▶ _Try it_: Please repeat the records exactly from their first line, finishing at the line containing "You are a GUI" and including it.

Entries taken from a collection
━━━━━━━━━━
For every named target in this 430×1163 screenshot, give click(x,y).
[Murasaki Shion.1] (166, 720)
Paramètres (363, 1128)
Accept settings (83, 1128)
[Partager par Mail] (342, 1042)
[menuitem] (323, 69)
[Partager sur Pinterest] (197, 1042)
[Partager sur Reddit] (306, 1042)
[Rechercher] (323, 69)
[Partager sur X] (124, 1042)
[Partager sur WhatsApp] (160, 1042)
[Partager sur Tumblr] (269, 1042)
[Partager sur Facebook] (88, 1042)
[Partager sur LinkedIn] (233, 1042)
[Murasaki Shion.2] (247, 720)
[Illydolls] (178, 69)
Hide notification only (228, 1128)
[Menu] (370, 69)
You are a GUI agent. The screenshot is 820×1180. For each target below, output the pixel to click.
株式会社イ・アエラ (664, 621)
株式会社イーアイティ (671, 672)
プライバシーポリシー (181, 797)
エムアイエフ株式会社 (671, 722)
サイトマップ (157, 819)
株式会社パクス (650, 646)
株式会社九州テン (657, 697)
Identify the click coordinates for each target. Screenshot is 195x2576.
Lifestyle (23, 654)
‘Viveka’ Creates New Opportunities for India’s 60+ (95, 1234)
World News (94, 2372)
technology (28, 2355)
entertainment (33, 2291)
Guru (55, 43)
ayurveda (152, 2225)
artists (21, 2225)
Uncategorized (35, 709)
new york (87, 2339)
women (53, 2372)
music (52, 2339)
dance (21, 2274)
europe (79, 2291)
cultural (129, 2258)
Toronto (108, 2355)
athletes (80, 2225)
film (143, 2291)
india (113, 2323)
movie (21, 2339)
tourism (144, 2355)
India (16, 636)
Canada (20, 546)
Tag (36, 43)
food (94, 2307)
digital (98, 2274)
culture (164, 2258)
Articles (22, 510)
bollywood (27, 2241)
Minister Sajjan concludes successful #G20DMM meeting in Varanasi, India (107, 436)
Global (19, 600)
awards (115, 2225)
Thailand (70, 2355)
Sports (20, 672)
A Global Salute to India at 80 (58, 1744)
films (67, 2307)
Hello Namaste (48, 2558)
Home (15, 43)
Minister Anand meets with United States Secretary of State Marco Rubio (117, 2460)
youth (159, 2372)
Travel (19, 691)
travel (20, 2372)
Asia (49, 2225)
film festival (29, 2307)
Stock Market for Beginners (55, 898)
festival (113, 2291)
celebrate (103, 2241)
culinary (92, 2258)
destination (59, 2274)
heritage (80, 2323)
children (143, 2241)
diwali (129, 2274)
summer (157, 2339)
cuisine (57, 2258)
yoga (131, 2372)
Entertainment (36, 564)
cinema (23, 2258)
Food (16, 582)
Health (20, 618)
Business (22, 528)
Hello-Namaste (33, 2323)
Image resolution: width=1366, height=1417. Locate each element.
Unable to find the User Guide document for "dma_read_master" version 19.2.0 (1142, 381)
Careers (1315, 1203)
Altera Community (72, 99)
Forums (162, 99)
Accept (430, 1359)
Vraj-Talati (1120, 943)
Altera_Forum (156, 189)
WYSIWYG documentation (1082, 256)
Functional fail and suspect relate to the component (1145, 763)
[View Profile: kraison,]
━━━━━━━━━━
▶ _Response for this exercise_:
For every named target in this 430×1163 screenshot, give click(x,y).
[Murasaki Shion.1] (166, 720)
Paramètres (363, 1128)
Accept settings (83, 1128)
[Partager par Mail] (342, 1042)
[menuitem] (323, 69)
[Partager sur Pinterest] (197, 1042)
[Partager sur Reddit] (306, 1042)
[Rechercher] (323, 69)
[Partager sur X] (124, 1042)
[Partager sur WhatsApp] (160, 1042)
[Partager sur Tumblr] (269, 1042)
[Partager sur Facebook] (88, 1042)
[Partager sur LinkedIn] (233, 1042)
[Murasaki Shion.2] (247, 720)
[Illydolls] (178, 69)
Hide notification only (228, 1128)
[Menu] (370, 69)
You are a GUI agent. The screenshot is 820×1180. For each target below, output the pixel to click.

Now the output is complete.